*YOUR GOAL*: Which lines in the items below contain the word "purple"? Show every one of them.

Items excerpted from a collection
┏━━

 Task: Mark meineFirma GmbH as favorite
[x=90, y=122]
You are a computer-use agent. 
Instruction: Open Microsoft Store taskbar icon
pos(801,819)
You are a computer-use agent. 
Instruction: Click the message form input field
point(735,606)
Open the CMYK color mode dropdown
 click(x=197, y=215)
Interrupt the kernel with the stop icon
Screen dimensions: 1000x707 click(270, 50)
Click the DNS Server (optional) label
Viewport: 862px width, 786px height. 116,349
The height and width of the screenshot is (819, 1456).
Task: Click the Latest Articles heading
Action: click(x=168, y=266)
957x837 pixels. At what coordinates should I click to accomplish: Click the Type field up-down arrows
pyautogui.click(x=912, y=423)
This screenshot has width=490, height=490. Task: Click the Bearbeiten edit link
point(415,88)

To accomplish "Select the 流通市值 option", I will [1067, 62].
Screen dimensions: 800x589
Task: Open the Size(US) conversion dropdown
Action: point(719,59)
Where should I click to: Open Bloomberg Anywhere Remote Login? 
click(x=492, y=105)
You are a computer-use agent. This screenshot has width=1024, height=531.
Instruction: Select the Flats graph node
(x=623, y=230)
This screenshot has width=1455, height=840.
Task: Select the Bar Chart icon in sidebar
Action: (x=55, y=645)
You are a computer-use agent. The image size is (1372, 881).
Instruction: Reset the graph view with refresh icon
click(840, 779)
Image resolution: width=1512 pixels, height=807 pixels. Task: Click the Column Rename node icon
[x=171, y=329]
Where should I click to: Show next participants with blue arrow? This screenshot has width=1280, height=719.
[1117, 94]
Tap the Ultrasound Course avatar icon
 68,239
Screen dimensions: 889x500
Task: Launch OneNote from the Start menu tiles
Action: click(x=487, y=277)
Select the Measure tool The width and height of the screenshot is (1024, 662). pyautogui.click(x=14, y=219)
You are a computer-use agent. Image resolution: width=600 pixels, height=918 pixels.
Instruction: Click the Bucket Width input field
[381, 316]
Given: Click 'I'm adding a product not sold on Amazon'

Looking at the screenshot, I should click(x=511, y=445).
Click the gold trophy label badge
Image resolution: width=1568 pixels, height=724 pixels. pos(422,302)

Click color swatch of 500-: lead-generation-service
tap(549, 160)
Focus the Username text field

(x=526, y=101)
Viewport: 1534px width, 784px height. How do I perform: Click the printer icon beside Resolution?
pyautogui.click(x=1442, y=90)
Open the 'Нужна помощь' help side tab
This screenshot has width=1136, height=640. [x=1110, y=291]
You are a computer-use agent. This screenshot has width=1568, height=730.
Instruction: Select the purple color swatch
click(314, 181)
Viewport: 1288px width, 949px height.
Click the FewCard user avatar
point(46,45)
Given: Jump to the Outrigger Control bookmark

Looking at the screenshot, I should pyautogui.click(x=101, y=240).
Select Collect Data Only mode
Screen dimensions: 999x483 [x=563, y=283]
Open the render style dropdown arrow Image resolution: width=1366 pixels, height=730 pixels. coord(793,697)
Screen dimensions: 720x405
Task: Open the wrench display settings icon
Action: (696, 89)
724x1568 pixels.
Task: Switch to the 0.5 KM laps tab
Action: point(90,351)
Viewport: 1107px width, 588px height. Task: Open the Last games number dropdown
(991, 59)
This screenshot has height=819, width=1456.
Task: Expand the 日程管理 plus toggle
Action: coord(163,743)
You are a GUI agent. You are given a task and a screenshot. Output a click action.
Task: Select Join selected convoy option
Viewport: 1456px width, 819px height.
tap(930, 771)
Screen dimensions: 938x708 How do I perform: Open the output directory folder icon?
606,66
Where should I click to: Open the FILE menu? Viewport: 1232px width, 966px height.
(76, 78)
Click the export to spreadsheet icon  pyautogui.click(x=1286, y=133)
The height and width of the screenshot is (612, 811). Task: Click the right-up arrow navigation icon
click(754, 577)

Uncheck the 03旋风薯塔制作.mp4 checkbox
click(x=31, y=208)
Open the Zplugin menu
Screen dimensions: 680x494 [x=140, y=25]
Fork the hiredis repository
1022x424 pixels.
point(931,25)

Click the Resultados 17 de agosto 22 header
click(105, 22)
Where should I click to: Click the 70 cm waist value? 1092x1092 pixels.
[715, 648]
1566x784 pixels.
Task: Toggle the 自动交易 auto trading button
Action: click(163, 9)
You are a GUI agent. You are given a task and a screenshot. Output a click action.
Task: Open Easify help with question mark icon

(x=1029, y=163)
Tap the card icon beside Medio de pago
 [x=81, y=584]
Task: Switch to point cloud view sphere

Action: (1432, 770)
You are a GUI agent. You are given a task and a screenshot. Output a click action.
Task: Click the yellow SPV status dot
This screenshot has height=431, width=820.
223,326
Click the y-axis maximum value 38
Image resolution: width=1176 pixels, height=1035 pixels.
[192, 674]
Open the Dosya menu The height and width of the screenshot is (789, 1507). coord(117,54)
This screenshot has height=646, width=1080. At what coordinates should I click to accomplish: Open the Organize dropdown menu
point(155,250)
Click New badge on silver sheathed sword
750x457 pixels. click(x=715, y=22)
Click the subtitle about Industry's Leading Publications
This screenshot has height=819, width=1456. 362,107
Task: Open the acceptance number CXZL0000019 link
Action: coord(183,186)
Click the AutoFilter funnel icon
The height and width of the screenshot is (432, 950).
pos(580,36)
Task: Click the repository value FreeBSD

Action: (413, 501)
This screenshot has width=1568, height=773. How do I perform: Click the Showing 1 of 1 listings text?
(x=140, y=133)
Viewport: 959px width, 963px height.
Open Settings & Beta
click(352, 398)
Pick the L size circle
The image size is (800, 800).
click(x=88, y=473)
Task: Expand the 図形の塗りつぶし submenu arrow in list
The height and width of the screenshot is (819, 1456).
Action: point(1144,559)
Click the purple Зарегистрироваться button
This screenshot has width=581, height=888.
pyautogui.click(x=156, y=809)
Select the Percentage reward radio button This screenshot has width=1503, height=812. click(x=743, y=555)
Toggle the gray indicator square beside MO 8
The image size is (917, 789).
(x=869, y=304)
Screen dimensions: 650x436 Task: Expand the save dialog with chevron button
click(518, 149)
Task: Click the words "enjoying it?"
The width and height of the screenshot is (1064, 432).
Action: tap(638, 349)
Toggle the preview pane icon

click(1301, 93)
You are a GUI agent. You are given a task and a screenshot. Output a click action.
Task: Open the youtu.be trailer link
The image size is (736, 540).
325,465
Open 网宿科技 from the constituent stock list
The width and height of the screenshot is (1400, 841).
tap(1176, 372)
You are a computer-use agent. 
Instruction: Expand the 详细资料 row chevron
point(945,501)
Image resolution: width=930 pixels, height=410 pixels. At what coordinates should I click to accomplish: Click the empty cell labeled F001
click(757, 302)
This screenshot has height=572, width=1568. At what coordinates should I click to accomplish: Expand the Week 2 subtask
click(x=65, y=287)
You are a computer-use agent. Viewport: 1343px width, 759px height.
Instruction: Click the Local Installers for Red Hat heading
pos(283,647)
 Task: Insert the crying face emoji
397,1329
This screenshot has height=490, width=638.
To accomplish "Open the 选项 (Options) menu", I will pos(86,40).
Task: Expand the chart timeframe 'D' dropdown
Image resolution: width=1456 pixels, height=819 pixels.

┗━━

*SOLUTION FOR THIS EXERCISE*:
Instruction: Select the purple color swatch
Click the purple Зарегистрироваться button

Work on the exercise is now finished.